*Goal of the exercise:* Pull out every line in the items below that contains the string "agent", and copy each such line in full. Case counts when matching.

(Dataset items)
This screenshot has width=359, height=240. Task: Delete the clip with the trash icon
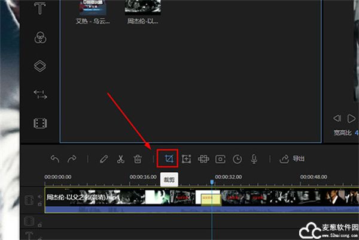pos(137,159)
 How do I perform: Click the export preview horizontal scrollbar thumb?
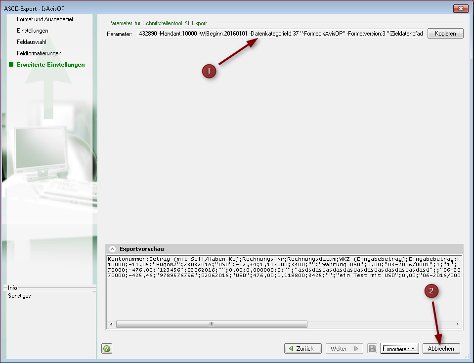click(211, 324)
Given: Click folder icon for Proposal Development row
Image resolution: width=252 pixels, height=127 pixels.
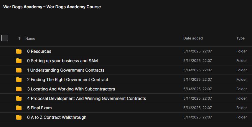Looking at the screenshot, I should [19, 98].
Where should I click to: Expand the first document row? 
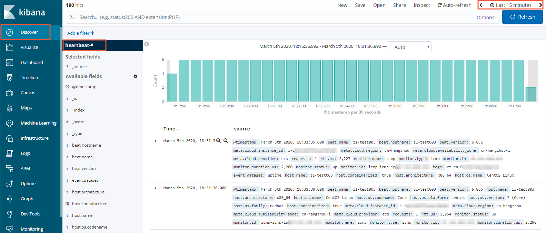click(156, 141)
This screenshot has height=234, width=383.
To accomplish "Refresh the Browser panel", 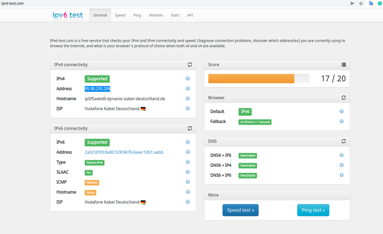I will [x=344, y=98].
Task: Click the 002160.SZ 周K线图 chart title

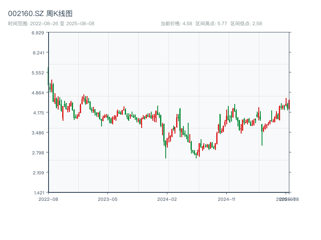Action: [40, 14]
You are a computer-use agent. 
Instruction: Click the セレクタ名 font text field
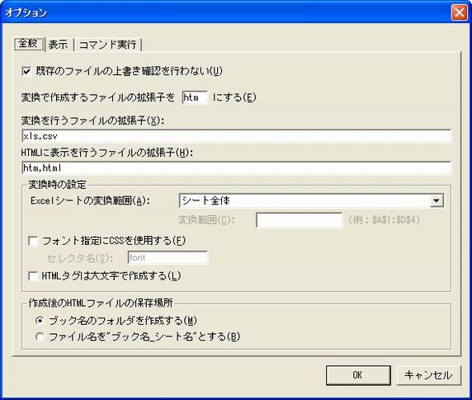point(168,258)
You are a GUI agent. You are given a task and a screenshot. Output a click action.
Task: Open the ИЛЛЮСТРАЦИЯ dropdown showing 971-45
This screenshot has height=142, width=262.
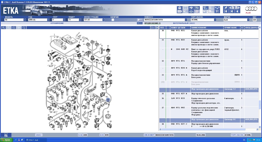[103, 20]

*Exercise result:*
You are a computer-use agent. 
You are a GUI agent. You are given a task and a screenshot. Output a click action.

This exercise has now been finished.